— Start PROVIDED RECORDS —

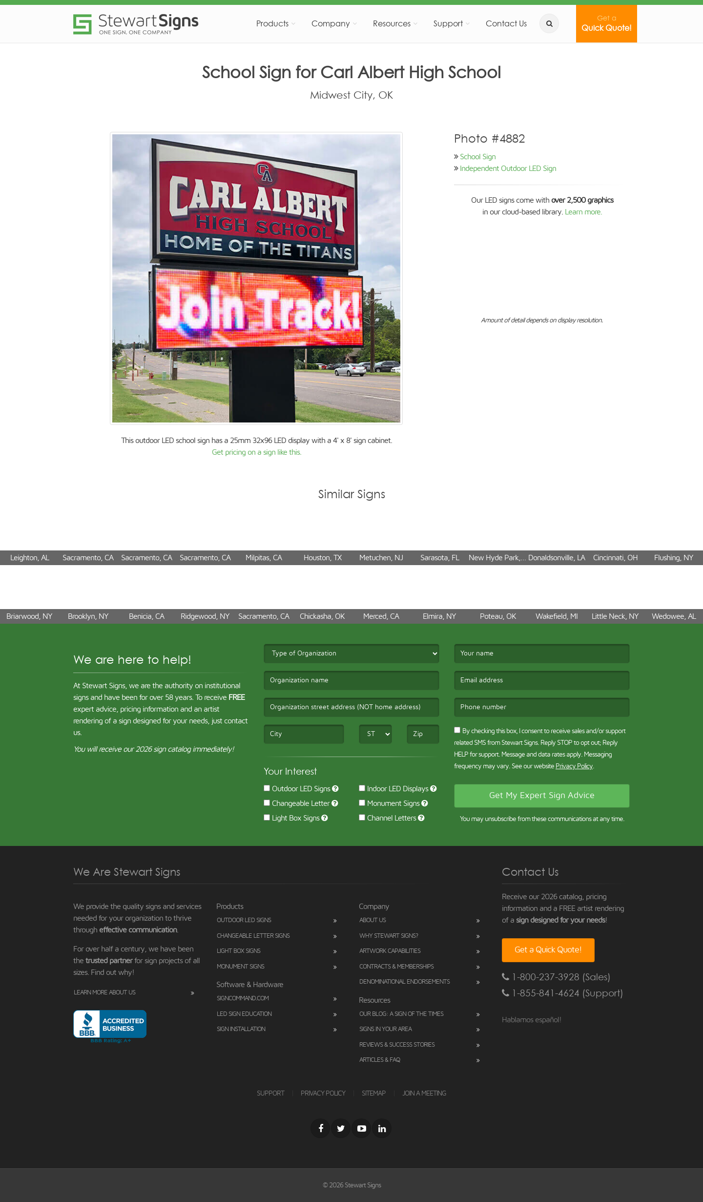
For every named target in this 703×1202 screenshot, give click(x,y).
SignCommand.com (243, 998)
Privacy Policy (574, 766)
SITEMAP (374, 1093)
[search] (549, 23)
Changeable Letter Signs (253, 936)
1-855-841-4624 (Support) (562, 993)
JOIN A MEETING (424, 1093)
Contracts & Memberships (396, 967)
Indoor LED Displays (393, 789)
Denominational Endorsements (404, 982)
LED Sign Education (244, 1014)
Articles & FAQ (379, 1060)
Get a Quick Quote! (548, 950)
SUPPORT (270, 1093)
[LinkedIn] (382, 1128)
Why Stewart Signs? (388, 936)
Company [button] (330, 23)
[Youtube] (361, 1128)
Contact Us (506, 23)
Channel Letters (387, 818)
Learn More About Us (104, 993)
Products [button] (272, 23)
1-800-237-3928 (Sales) (556, 977)
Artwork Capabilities (389, 951)
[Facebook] (320, 1128)
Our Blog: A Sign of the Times (401, 1014)
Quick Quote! (606, 23)
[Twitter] (341, 1128)
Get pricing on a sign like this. (256, 452)
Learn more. (583, 212)
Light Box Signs (291, 818)
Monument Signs (389, 803)
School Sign (478, 157)
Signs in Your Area (385, 1029)
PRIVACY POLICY (323, 1093)
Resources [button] (392, 23)
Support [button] (448, 23)
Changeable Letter (297, 803)
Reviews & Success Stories (396, 1045)
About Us (372, 920)
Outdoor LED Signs (297, 789)
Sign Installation (241, 1029)
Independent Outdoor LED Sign (508, 168)
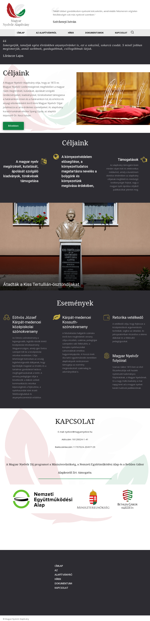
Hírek (58, 579)
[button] (132, 32)
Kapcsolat (61, 587)
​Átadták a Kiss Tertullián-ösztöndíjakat (41, 284)
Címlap (59, 566)
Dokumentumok (65, 583)
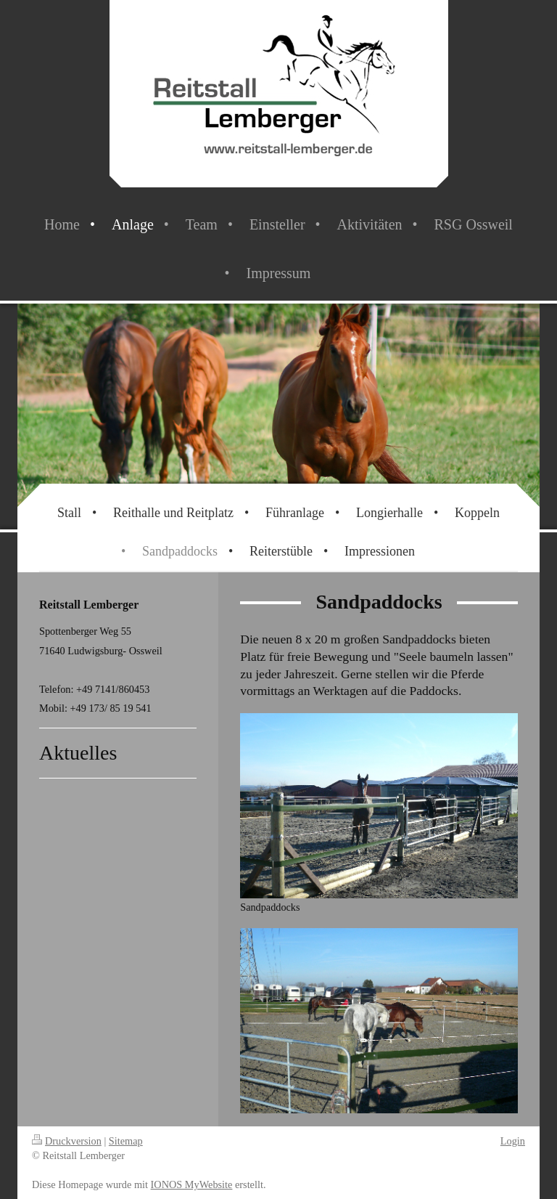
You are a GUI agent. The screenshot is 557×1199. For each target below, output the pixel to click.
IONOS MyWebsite (192, 1184)
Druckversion (67, 1141)
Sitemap (126, 1141)
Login (512, 1141)
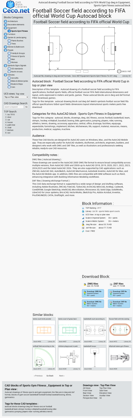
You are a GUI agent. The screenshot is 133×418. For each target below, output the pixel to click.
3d (100, 398)
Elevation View (105, 393)
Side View (103, 390)
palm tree (11, 125)
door (9, 117)
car (8, 119)
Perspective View (90, 398)
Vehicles (9, 75)
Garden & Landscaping (15, 37)
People (8, 50)
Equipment (10, 28)
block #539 (113, 369)
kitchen (10, 130)
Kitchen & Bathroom (14, 47)
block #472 (113, 341)
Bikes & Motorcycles (18, 81)
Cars (11, 87)
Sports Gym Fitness (18, 31)
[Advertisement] (41, 209)
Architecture (11, 21)
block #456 (37, 341)
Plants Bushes (15, 40)
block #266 (88, 369)
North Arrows (15, 71)
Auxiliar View (104, 395)
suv (8, 133)
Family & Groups (16, 53)
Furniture (9, 34)
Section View (88, 395)
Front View (87, 390)
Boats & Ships (15, 84)
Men (11, 59)
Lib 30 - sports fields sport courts (106, 211)
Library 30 (126, 76)
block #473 (37, 369)
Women (13, 62)
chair (9, 127)
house (10, 122)
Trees (12, 43)
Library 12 (76, 369)
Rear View (87, 393)
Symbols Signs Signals (15, 65)
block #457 (62, 341)
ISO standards (15, 68)
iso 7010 (11, 114)
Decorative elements (14, 24)
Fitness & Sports (16, 56)
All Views (86, 388)
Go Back (49, 375)
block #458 (88, 341)
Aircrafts (13, 78)
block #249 (62, 369)
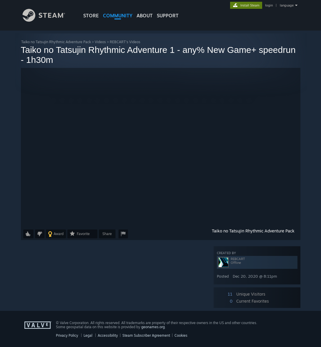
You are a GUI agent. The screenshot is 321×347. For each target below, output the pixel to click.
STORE (91, 16)
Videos (100, 42)
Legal (88, 335)
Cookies (180, 335)
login (269, 5)
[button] (160, 147)
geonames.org (153, 327)
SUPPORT (168, 16)
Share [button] (107, 234)
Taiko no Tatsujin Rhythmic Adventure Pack (56, 42)
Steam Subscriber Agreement (146, 335)
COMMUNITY (117, 16)
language (287, 5)
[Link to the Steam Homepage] (48, 20)
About (145, 16)
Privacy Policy (67, 335)
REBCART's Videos (125, 42)
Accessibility (108, 335)
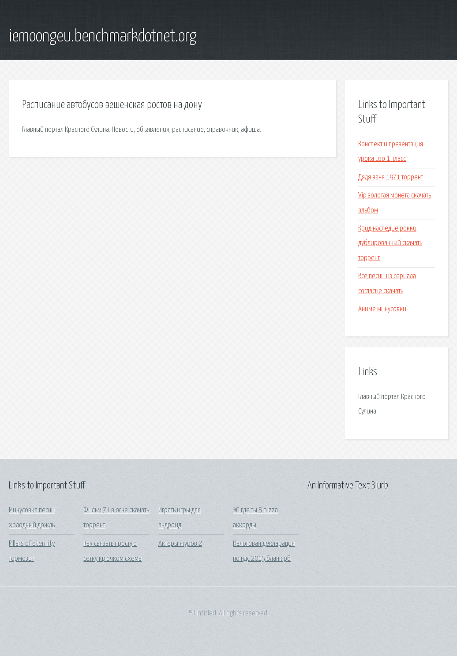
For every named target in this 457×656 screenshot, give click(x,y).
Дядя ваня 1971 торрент (390, 177)
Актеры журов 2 (180, 544)
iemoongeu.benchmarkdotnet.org (102, 36)
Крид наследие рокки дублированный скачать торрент (390, 243)
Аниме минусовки (382, 309)
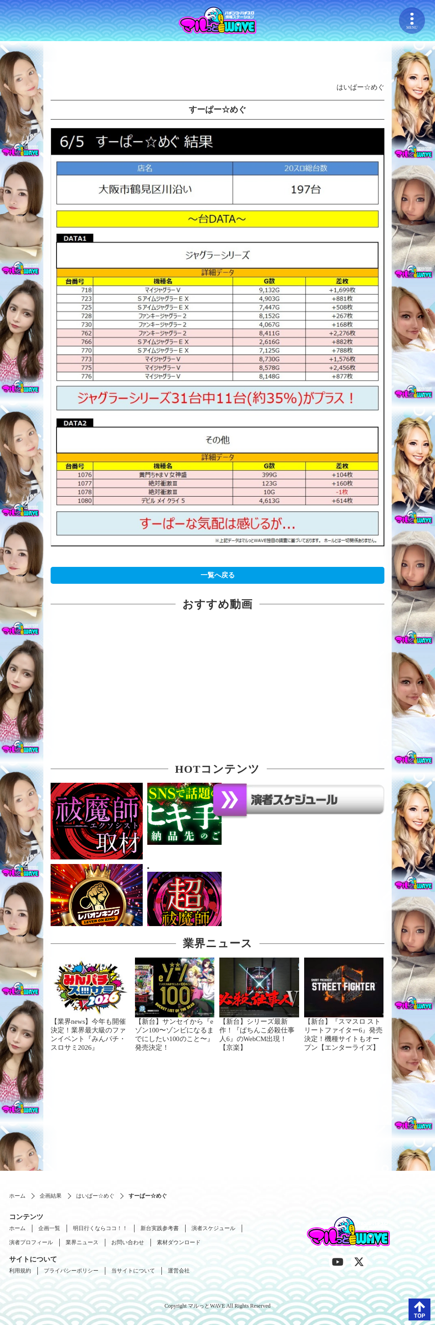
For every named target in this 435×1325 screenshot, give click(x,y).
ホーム (17, 1196)
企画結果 (51, 1196)
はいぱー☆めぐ (95, 1196)
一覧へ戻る (218, 575)
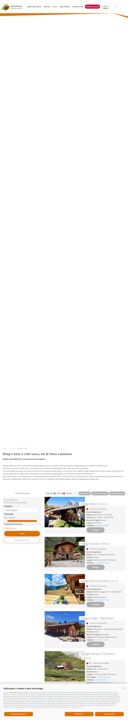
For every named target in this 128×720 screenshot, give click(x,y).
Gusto (55, 7)
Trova (22, 533)
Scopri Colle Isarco (34, 7)
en (124, 6)
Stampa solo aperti (100, 493)
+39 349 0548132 (101, 680)
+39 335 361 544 (101, 640)
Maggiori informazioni (18, 714)
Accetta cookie (109, 714)
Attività (47, 7)
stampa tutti (85, 493)
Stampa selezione (117, 493)
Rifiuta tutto (79, 714)
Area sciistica (65, 7)
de (121, 6)
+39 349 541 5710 (101, 600)
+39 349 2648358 (101, 525)
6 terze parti (12, 692)
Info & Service (78, 7)
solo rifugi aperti (12, 500)
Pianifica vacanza (92, 7)
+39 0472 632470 (103, 677)
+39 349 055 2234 (101, 563)
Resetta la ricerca (22, 540)
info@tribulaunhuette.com (102, 682)
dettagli (95, 530)
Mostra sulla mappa (97, 509)
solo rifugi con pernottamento (16, 503)
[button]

— End PROVIDED RECORDS —

● **WHAT THE TASK REQUIRES**
Start at the line above that contains "Trova (22, 533)" and stop after the line that contains "Resetta la ricerca (22, 540)". Write out each of those lines in full, shifting every answer coordinate by adding 79 to both numbers.

● **RESPONSE**
Trova (101, 612)
Scopri Colle Isarco (113, 86)
en (203, 85)
Stampa solo aperti (179, 572)
+39 349 0548132 (180, 759)
+39 335 361 544 (180, 719)
Maggiori informazioni (97, 793)
Accetta cookie (188, 793)
Attività (126, 86)
stampa tutti (164, 572)
Stampa selezione (196, 572)
Rifiuta tutto (158, 793)
Area sciistica (144, 86)
de (200, 85)
+39 349 541 5710 (180, 679)
+39 349 2648358 (180, 604)
6 terze parti (91, 771)
Info & Service (157, 86)
solo rifugi aperti (91, 579)
Pianifica vacanza (171, 86)
+39 0472 632470 (182, 756)
+39 349 055 2234 (180, 642)
Resetta la ricerca (101, 619)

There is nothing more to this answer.